Rachel, Du hast mit Faris und Swen in Tucson trainiert. Wie wars?
Das Trainingscamp in Tucson war toll: wir hatten gut trainiert und der Spaß kam auch nicht zu kurz. Die Hitze dort bereitete mich definitiv auf Kona vor. Es fühlte sich im Vergleich ziemlich kühl an, als ich hier aus dem Flugzeug stieg. Die Trainingsbedingungen in Tucson sind ausgezeichnet. Eigentlich möchte ich wieder hin, um noch andere Radstrecken und Lauftrails auszuprobieren. Das Highlight war der Anstieg zum Mount Lemmon und die Riesencookies oben.
Wie geht es dir wenige Tage vor der Ironman Weltmeisterschaft?
Ich bin schon ziemlich aufgeregt. Die Stimmung in Kona ist eine ganz spezielle. Es ist eine Kombination aus der Geschichte der Inseln aber auch der Rennen und das ganze Spektakel, das rund um die Weltmeisterschaft gemacht wird. Ich weiß, dass vieles an dem Tag passieren kann. Ich werde aber versuchen, es wie jedes anderes Rennen zu sehen und einfach nur zu versuchen, so schnell wie möglich zu schwimmen, Rad zu fahren und zu laufen.
2009 – 6th, 2010 – 5th, 2011 – 4th?
Ich würde natürlich liebend gerne diese Serie fortsetzen. Ich fühle mich in Form und meine Vorbereitung war gut. Aber ich mache mir keine Illusionen: es gibt wesentlich mehr als 10 Frauen, die unter die ersten 10 kommen können. Ich muss einfach alles abrufen, dann wird eine top Platzierung dabei herauskommen
Verglichen zum vergangen Jahr, wird das Rennen 2011 anderes?

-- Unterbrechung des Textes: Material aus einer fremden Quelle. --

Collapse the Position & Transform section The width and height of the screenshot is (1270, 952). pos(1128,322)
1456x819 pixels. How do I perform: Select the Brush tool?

Es wird anders werden, weil einfach weniger Athleteinnen am Start sein werden. Obwohl ich gar nicht weiß, ob das so viel am Rennverlauf ändern wird. Meine Strategie wird die gleiche wie 2010 sein. Ich werde versuchen, von Beginn an mit vorne dabei zu sein.
Hat sich in deiner Vorbereitung was geändert?
Vergangenes Jahr war ein etwas anderes Jahr. Mit der Verletzung beim Abu Dhabi Triathlon musste ich alle Pläne umwerfen und konnte nur das machen, was möglich war. Dadurch, dass ich nicht viele Rennen machen konnte, startete ich Kona, ohne wirklich abschätzen zu können, wie meine Form war. Glücklicherweise ist es gut gegangen, vielleicht auch, weil ich ohne viele Wettkämpfe und erholt an den Start gegangen bin. Dieses Jahr ist alles ziemlich glatt gelaufen, nicht völlig aber wesentlich mehr als 2010. Ich konnte ein paar gute Ergebnisse im Frühjahr erreichen und auch meinen ersten Ironman-Titel in Lanzarote holen. Das gibt mir natürlich Selbstvertrauen, aber ich weiß auch, dass die anderen Frauen sich weiter entwickeln und immer stärker werden.
Wird Kona dein letztes Rennen der Saison sein?
Nein, das glaube ich nicht. Ich habe im August und September nicht all zu viele Rennen gemacht und ich würde noch gerne ein oder zwei machen. Einerseits möchte ich die ITU Langdistanz Weltmeistchaften in Las Vegas und den Ironman Couzumel machen. Dann werde ich aber definitiv meine Beine hoch legen.